(Saved data entries)
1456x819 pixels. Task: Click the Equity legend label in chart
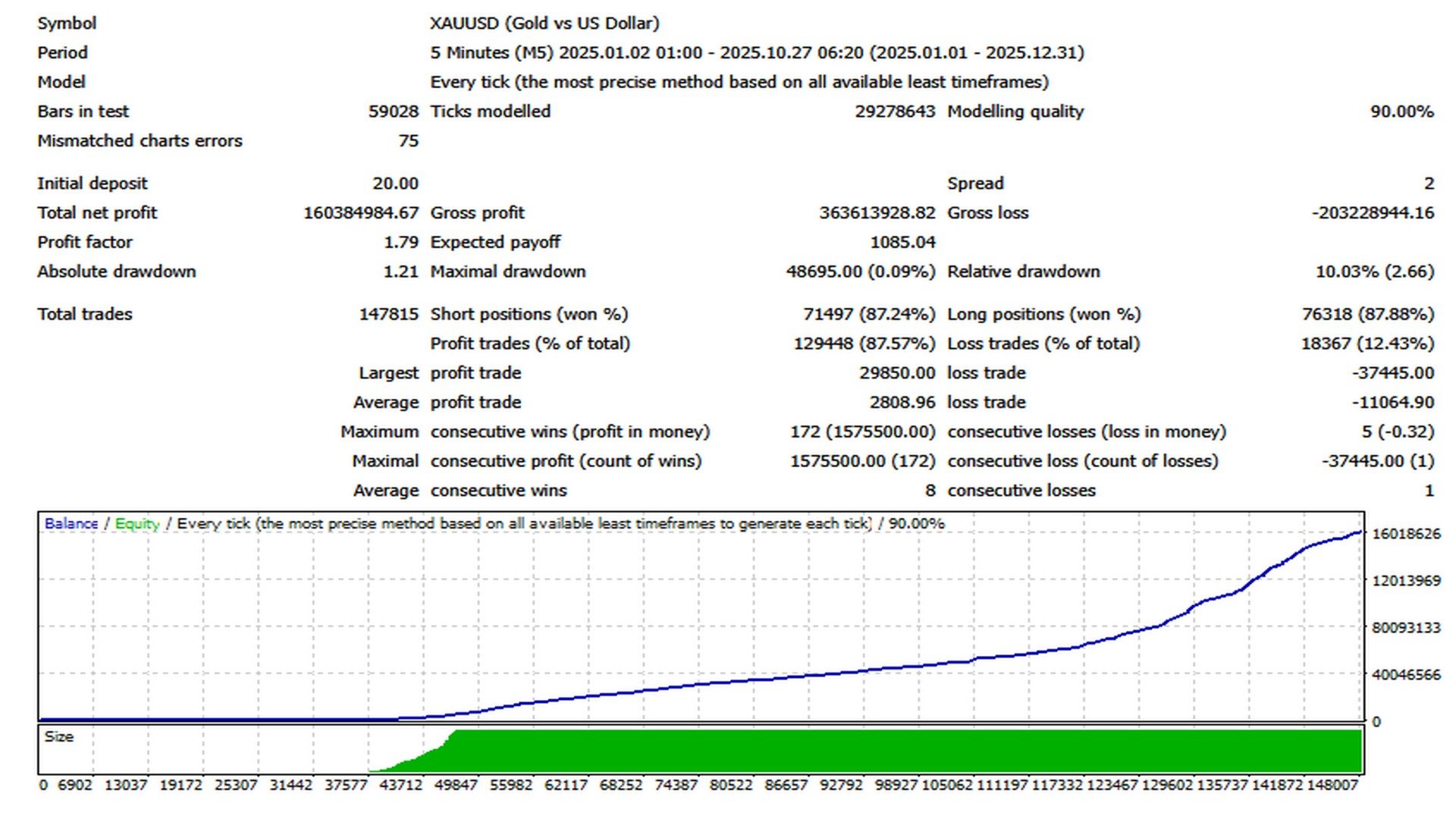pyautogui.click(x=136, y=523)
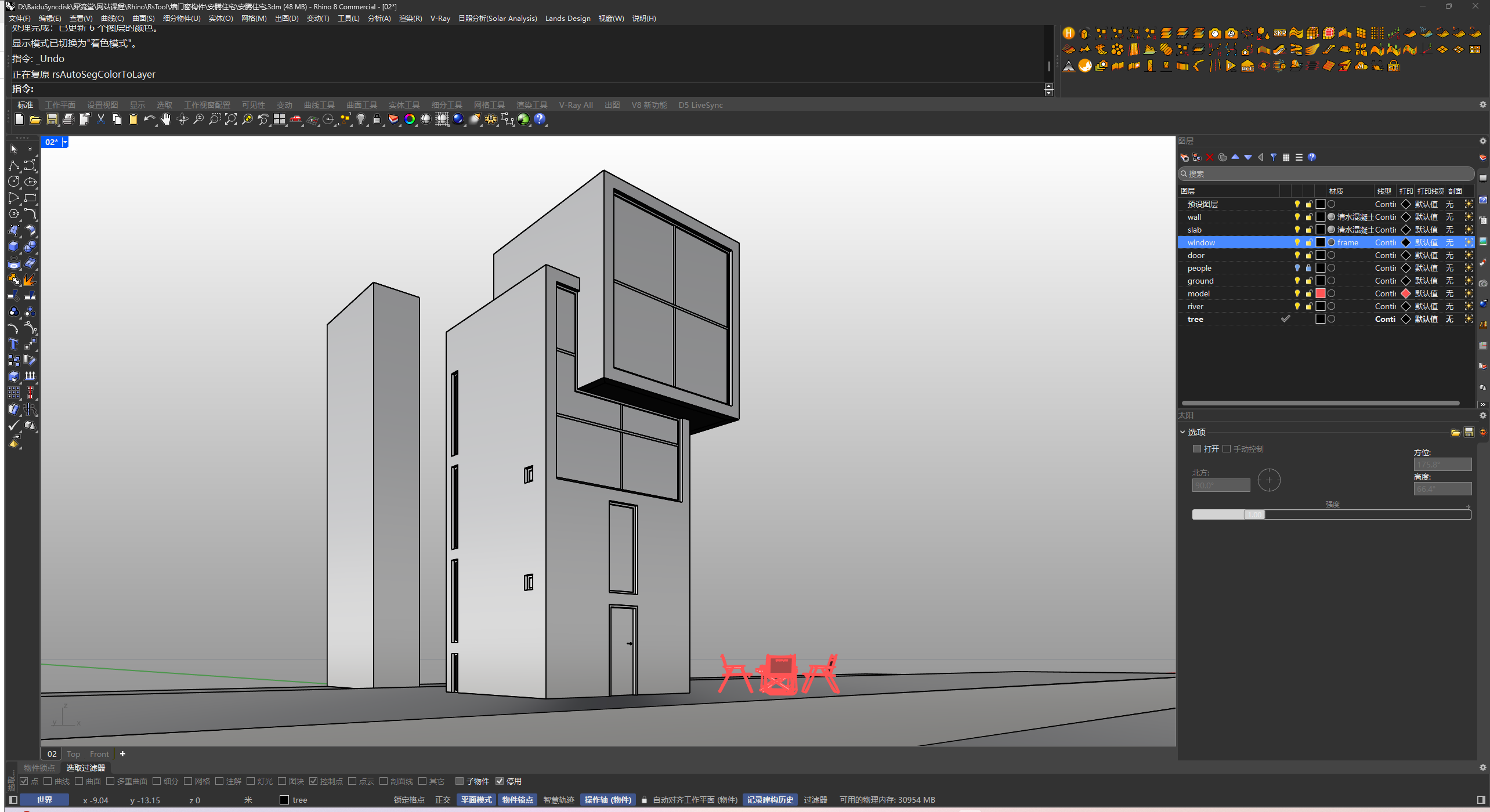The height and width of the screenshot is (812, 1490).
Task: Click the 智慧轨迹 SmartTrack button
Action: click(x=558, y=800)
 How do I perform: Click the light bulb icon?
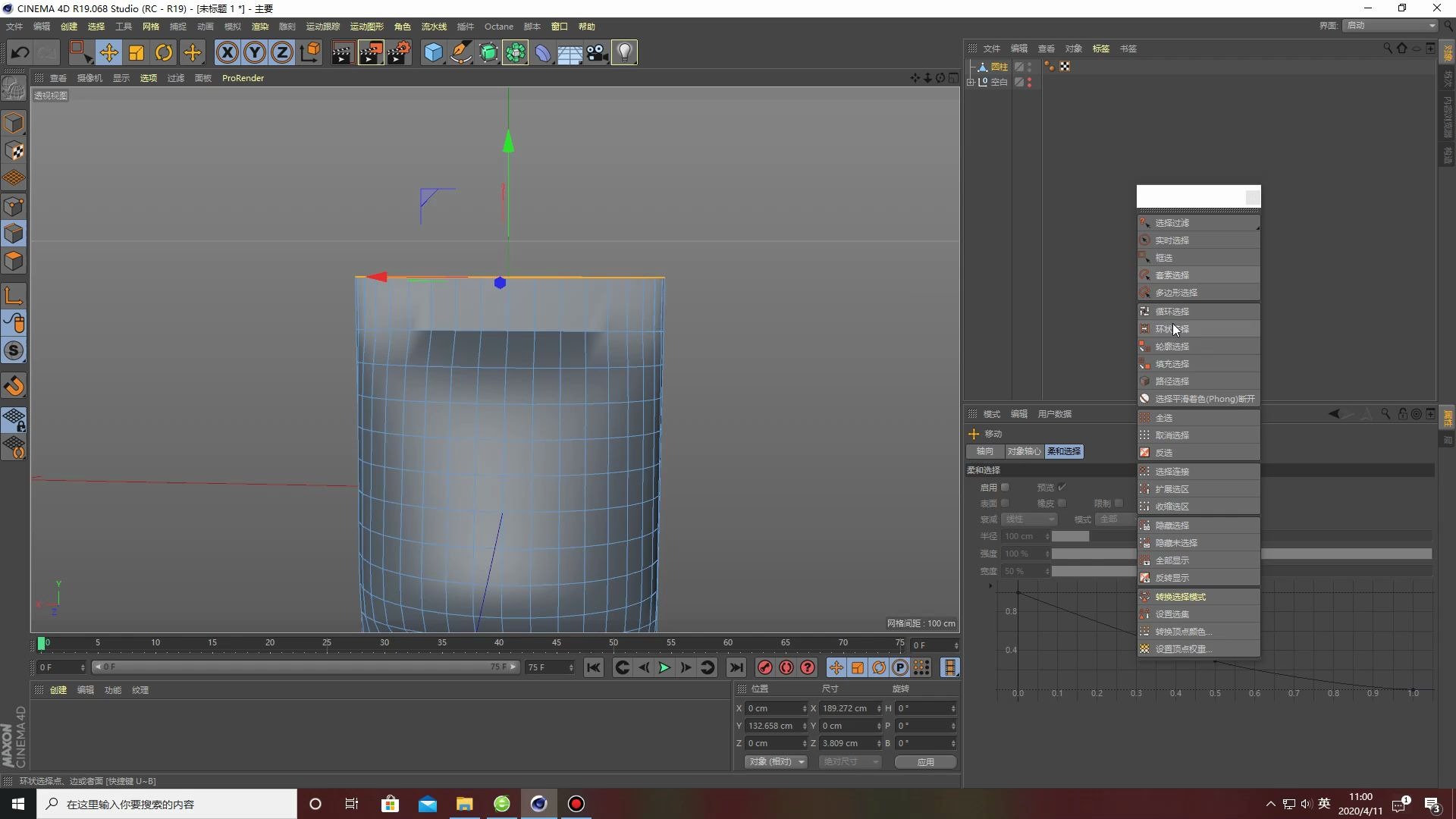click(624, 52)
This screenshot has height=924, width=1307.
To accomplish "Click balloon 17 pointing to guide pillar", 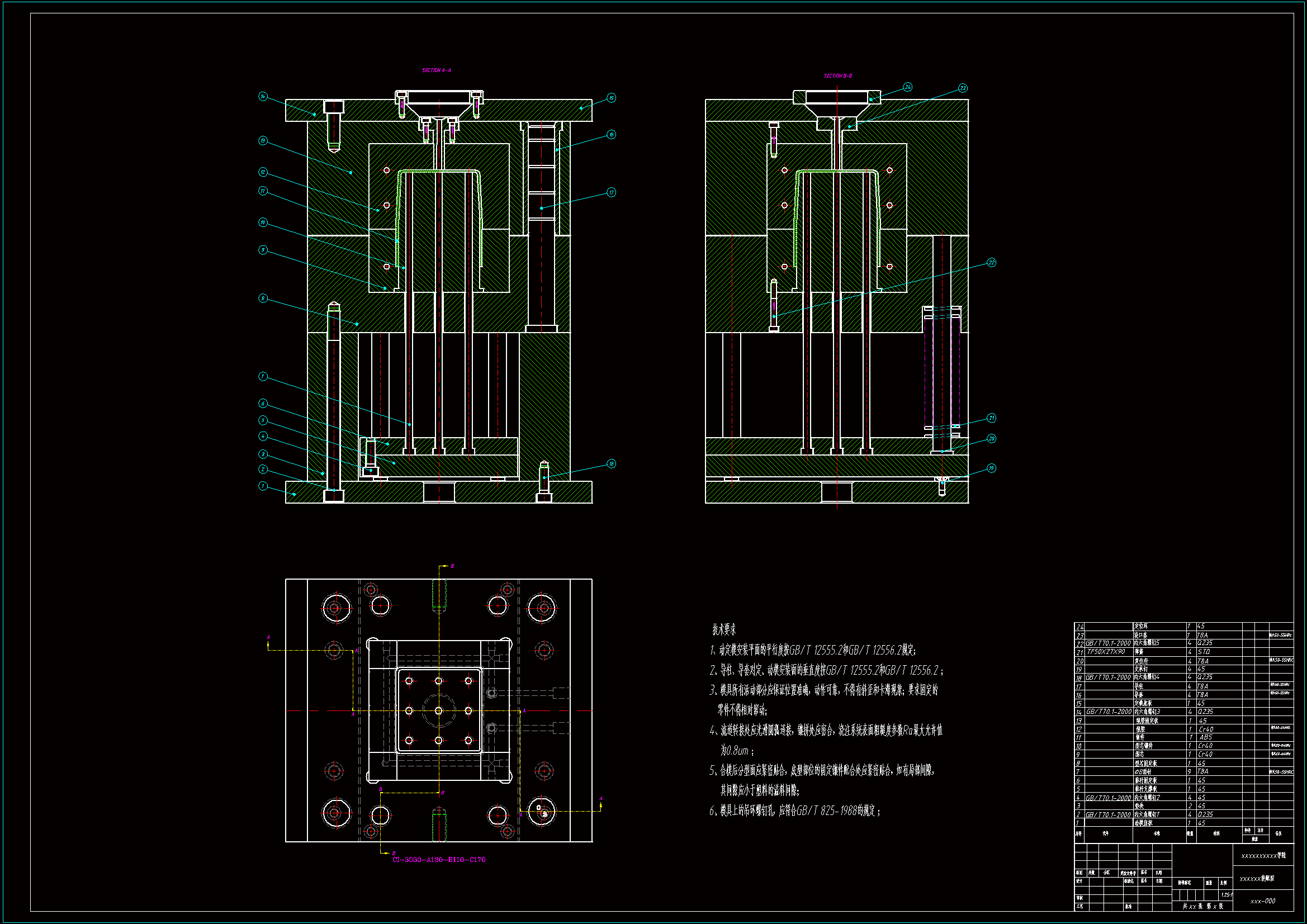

Task to complete = Extract all the data above exactly, excluding every picture.

Task response =
1456x819 pixels. Task: Click the Equity legend label in chart
pyautogui.click(x=136, y=523)
The height and width of the screenshot is (812, 1490).
Task: Click the 智慧轨迹 SmartTrack button
Action: click(x=558, y=800)
 How do I perform: Click the light bulb icon?
click(624, 52)
This screenshot has height=924, width=1307.
To accomplish "Click balloon 17 pointing to guide pillar", 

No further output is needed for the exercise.